INSTRUCTION → Please pull out every line of the listing below that contains the string "team", treating uppercase and lowercase as different.

↓

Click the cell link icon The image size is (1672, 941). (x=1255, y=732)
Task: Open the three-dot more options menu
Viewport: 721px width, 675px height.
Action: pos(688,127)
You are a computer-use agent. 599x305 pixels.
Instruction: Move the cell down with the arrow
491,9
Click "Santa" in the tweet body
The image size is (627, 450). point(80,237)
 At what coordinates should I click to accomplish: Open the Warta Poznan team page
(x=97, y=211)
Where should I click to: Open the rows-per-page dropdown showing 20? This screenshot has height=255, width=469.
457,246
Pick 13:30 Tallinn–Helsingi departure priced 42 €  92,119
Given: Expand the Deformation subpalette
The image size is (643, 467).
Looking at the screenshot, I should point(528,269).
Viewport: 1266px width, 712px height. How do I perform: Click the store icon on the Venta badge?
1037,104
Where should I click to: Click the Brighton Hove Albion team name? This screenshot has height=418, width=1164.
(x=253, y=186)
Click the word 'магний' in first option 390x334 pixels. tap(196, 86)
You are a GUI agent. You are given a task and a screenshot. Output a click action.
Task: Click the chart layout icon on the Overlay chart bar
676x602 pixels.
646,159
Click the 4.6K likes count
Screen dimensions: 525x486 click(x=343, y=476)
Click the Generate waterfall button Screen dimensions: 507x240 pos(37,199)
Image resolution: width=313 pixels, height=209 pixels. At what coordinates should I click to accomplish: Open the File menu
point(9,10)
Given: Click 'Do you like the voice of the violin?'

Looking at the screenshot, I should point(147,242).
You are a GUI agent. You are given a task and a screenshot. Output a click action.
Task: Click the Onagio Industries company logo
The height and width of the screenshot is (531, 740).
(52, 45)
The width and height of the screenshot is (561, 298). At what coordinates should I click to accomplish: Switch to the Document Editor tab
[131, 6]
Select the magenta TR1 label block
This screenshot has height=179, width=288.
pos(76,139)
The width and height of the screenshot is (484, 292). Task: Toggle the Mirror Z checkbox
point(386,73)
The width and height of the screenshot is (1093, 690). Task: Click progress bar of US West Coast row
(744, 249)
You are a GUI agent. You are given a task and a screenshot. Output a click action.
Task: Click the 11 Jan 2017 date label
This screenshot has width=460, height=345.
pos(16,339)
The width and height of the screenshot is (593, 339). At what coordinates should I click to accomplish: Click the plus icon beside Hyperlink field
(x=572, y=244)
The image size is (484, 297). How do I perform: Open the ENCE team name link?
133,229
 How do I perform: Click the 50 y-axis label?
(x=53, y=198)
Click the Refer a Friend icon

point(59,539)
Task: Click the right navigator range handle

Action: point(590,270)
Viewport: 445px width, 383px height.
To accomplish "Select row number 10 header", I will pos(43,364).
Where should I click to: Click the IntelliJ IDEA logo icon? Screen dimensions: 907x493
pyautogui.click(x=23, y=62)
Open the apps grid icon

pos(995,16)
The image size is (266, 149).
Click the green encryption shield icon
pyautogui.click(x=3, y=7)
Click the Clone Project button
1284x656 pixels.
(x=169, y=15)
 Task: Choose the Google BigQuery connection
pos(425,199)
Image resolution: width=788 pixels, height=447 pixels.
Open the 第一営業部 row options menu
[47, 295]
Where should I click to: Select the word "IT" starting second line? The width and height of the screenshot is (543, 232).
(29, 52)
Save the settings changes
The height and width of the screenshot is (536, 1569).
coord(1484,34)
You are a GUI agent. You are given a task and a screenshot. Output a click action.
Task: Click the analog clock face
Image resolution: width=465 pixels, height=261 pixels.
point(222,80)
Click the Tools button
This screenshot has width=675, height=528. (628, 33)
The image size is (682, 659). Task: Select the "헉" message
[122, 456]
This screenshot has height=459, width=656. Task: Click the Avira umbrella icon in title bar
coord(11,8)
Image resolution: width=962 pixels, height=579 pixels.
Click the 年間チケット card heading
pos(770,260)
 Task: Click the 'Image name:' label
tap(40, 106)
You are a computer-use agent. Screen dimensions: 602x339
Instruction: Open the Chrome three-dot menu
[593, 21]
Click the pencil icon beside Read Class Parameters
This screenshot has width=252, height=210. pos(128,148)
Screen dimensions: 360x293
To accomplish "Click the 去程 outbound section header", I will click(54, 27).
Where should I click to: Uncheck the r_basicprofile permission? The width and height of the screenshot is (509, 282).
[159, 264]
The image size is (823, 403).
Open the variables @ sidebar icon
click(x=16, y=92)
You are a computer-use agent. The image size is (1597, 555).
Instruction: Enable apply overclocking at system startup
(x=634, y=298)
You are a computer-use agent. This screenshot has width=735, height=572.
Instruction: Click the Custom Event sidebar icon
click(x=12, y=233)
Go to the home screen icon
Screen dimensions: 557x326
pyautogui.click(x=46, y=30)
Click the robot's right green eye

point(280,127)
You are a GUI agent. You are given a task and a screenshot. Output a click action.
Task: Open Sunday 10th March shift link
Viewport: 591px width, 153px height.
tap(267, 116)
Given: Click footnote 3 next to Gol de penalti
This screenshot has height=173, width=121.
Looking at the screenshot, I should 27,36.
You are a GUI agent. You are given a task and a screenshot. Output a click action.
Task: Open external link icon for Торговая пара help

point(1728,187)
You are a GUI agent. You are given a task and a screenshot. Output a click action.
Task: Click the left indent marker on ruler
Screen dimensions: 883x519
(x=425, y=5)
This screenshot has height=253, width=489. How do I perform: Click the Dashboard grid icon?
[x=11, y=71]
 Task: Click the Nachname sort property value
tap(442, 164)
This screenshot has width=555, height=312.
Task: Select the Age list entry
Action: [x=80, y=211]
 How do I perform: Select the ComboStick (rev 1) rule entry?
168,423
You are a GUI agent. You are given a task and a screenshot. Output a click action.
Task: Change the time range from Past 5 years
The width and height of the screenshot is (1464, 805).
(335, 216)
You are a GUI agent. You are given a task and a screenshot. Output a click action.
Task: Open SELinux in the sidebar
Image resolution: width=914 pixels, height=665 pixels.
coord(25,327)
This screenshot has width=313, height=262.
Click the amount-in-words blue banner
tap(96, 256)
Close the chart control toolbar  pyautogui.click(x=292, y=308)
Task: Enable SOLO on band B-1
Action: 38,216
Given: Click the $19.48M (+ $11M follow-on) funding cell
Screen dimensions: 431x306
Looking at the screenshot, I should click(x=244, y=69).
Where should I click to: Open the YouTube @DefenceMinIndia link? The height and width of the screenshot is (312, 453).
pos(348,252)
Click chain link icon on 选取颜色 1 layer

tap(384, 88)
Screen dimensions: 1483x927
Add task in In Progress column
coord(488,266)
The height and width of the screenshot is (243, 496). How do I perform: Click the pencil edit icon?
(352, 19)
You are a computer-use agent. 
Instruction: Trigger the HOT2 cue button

↑

OUTPUT FOR THIS TASK →
 At what coordinates should I click to accomplish: Open the Warta Poznan team page
Where should I click to: Click the Brighton Hove Albion team name? This screenshot has height=418, width=1164.
The image size is (484, 297). How do I perform: Open the ENCE team name link?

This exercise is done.